The first issue of autumn presents a holistic overview of genomic medicine, including clinical diagnostics, the mechanisms underlying genetic conditions, healthcare system-related challenges, and innovative digital solutions, alongside training and standardisation efforts that are shaping the future of the field.
The role of genomic medicine in diagnosis and treatment guidelines is growing over time. Alonso-González et al. demonstrate the clinical utility of a tiered virtual gene panel approach in idiopathic pulmonary fibrosis by identifying rare pathogenic variants, particularly in telomere-related genes RTEL1 and NAF1 [1]. Similarly, Chartier et al. highlight clinical utility of germline genetic testing in prostate cancer, revealing a significant enrichment of ATM and other DNA repair gene variants. Their findings highlight the refined genetic referral criteria and targeted treatment strategies for prostate cancers [2]. Leardini et al. report neonatal myeloproliferative disease (MPD) in ten patients with SH2B3 loss-of-function (LoF) mutations. They expand the clinical spectrum of MPD with later-onset thrombocytosis, and features such as growth delay, neurological impairment, and autoimmunity, that highlights the importance of long-term follow-up of affected individuals [3]. Also in this issue, Sagath et al. present comprehensive analysis of structural variants (SVs) in the NEB gene by analysing 35 families. They establish a link between heterozygous deletions and dominantly inherited distal myopathy, contributing valuable insights into genotype–phenotype correlation [4].

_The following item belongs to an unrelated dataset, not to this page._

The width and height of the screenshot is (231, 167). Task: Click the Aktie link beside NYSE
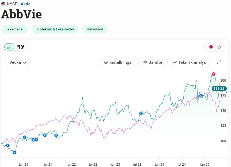click(x=25, y=4)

Understanding genetic neurodevelopmental and neurodegenerative conditions requires both insight into underlying mechanisms and the appropriate application of diagnostic innovations. Demaegd et al. challenge the traditional separation of ALS and SCA2 by showing that ATXN2 repeat expansions contribute to a spectrum of neurodegenerative disorders, including ALS, SCA2, Parkinsonism, and dementia. They propose the unifying term “ATXN2-related neurodegeneration”, emphasising pleiotropy and calling for a rethinking of current diagnostic categories [5]. Additionally, Mazel et al. elucidate the complex mechanisms underlying 16p13.3 microdeletions, highlighting their role in neurodevelopmental disease [6]. Next-generation sequencing (NGS) is an effective modality in the diagnosis of neurogenetic conditions, although its accessibility is still an issue in some countries. Van Tonder et al. demonstrate that targeted next-generation sequencing (NGS) panels can achieve a diagnostic yield comparable to high-income countries for neurogenetic conditions in resource-limited settings [7]. Also, untranslated regions (UTRs), often overlooked, can cause disease through various mechanisms. In this issue, Wieder et al.’s review provides essential resources to support the interpretation of UTR variants in clinical genetic testing [8].

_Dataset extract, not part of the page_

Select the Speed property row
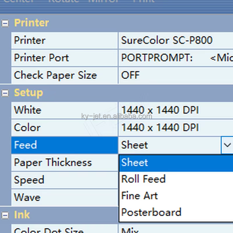This screenshot has width=233, height=233. (64, 180)
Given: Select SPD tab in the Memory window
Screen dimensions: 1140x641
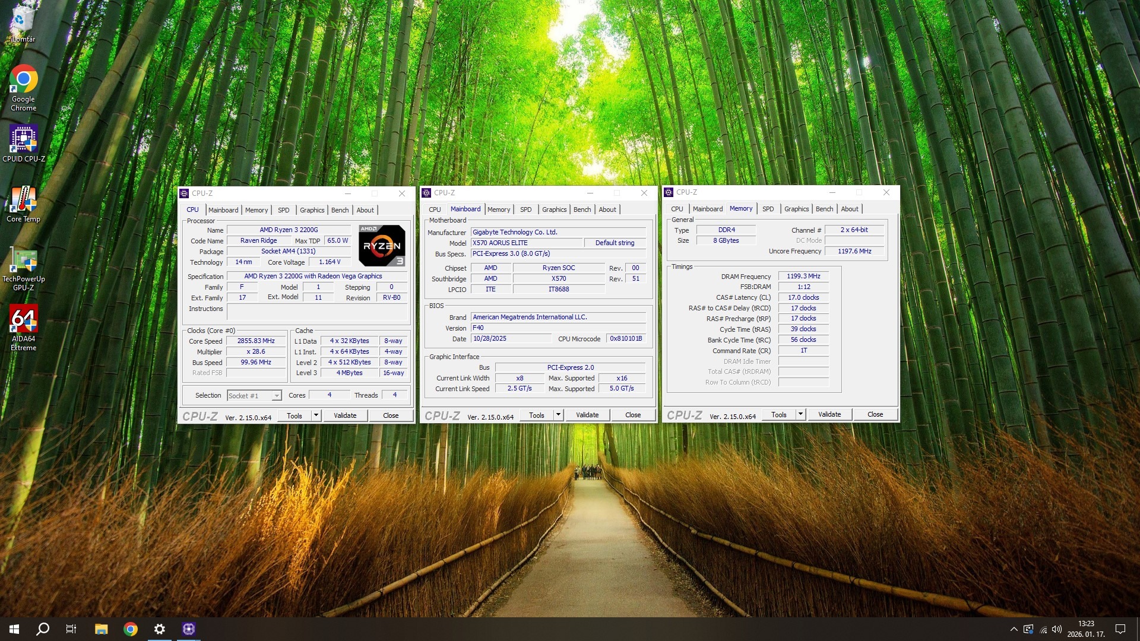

Genomic medicine is also intercalated with health policy, ethics, digital transformation, and accessibility. In this issue, several studies explore these different aspects of the process. Usta et al. explore public and professional views on biobanking. Their survey study reveals strong support from both patients and healthcare professionals while also uncovering concerns around privacy and genetic discrimination and offers actionable insights to enhance biobank participation and ethical implementation in clinical settings [9]. Dawson-McClaren et al. shed light on the underutilisation of genetic testing by general paediatricians in Australia, despite available funding. They report a lack of capability, opportunity, and motivation as key barriers, which underscores the need for structured support to integrate genetic testing into routine paediatric practice [10]. At a population level, another Australian study demonstrates that expanded reproductive carrier screening (RCS) can be a beneficial investment for healthcare systems and society, as their study supports that RCS for 569 conditions is clinically impactful and cost-saving [11]. To bridge gaps in patient experience and service delivery, Saeedi et al. share their experience with the Genetics Navigator (GN), a platform designed to enhance genetic services from pre-test education to post-test management. With user-centred development and high usability scores, GN promises a strong potential to improve the accessibility and quality of genetic care [12].

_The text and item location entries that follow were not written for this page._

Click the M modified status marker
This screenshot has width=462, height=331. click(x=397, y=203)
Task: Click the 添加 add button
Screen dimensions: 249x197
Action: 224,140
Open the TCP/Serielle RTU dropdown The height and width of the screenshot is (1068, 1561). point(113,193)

Of course, the quality of speciality training for the next generation geneticists and every effort for a standardised education model are crucial for the future of genomic medicine. In this issue of EJHG, Turnpenny et al. describe the development of the European Certificate in Medical Genetics and Genomics (ECMGG) and its growing role in standardising specialist certification across Europe [13]. Complementing this, Moog et al. present the 2023 revision of the European Training Requirements for Medical Genetics (ETR-MG), which restructures the curriculum and integrates the ECMGG, aligning training with contemporary medical education principles [14].